Fig. 4 (A) Hierarchical clustering of the correlation matrices that were created by correlating the organ-specific factor lists for plastids, peroxisomes and mitochondria. (B) Abundance of photosynthetic proteins in leaf and pollen datasets. The low correlation of the plastid proteome in these two organs results from differences in photosynthetic capacity. Shown here is a MapMan43 representation of proteins involved in photosynthetic light reactions.

Hierarchical clustering of the different correlation matrices revealed a separation between photosynthetic and non-photosynthetic plant organs for the plastid and peroxisomal proteins, but not for the mitochondrial proteins (Fig. 4A). Cell culture proteins cluster together with non-photosynthetic organs, even though green (illuminated) Arabidopsis cultured cells were used for about half of the MS/MS measurements. Illuminated cultured plant cells also depend on sucrose for growth, however, and therefore do not have a fully functional photosynthesis metabolism for autotrophic growth. This limits the utility of cultured cells for the analysis of quantitative processes at the protein level in plant organelles involved in assembling and regulating photosynthetic function and associated processes.

To further investigate if photosynthetic processes separate the photosynthetic and non-photosynthetic organs into different clusters and constitute the apparent functional proximity between peroxisomal and chloroplast functions, the abundance factors of the proteins from photosynthetic and non-synthetic organs were subjected to separate Spearman rank correlations using pairwise complete observations, followed by hierarchical clustering. Applying the hierarchical threshold clustering method37 with a minimum correlation coefficient of 0.8, the largest cluster from each dendrogram was identified and the proteins of those clusters were subjected to a functional classification. The most significantly over-represented GO biological process in the non-photosynthetic organ cluster was translation (p = 2.3e−18), whereas it was photosynthesis for the photosynthetic organ cluster (p = 8.2e−29). This shows that protein levels of photosynthetic proteins are co-regulated in photosynthetic organs, but less so in non-photosynthetic organs, and that photosynthesis separates the organs into different clusters. The adaptation of plastid and peroxisomal proteomes in different organs is therefore clearly connected to photosynthesis and photorespiration (Fig. 4B).

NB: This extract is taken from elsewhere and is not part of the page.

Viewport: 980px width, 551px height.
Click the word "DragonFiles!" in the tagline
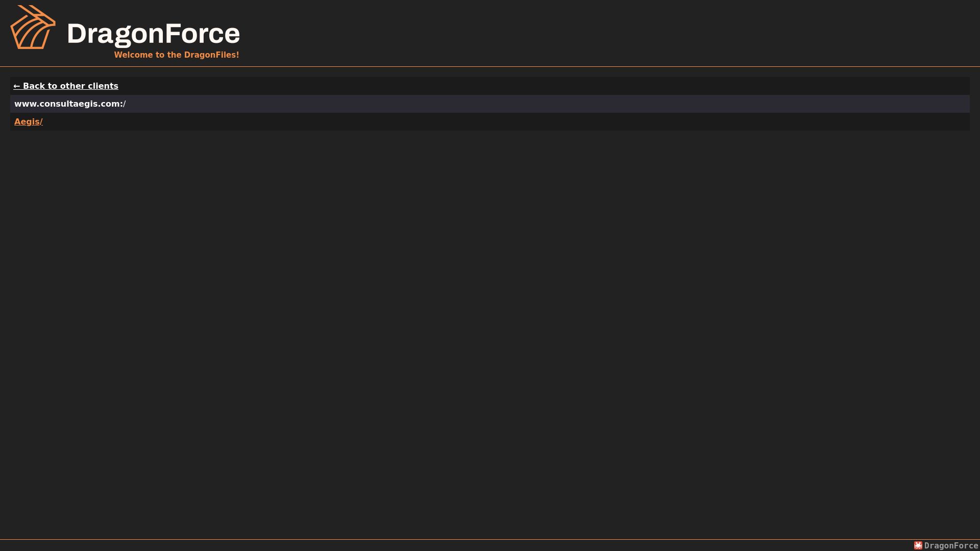pyautogui.click(x=212, y=55)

In summary, plastids and peroxisomes display high correlation coefficients between photosynthetic organs and photosynthetic organs clustered together for plastids and peroxisomes but not for mitochondria. In plants, peroxisomes differentiate into several variants. Two major variants are glyoxysomes that are induced upon seed germination and contain enzymes that are required to convert storage oil into carbohydrates, and leaf peroxisomes that are present in photosynthetic mesophyll cells where they play an important role in photorespiration.38 Photorespiration is of major importance for photosynthesis and therefore leaf peroxisomes are in close functional interaction with chloroplasts in photosynthetic organs. This is well reflected in the cluster analysis because we find a close coordination of plastid and peroxisomal functions, which is clearly driven by the photosynthetic capacity of the organs. This demonstrates that the protein abundance factors in the pep2pro TAIR9 wos dataset contain valuable information on organelle-specific differences in the different organs and hence can be used to obtain further insights into the processes taking place in different parts of a plant.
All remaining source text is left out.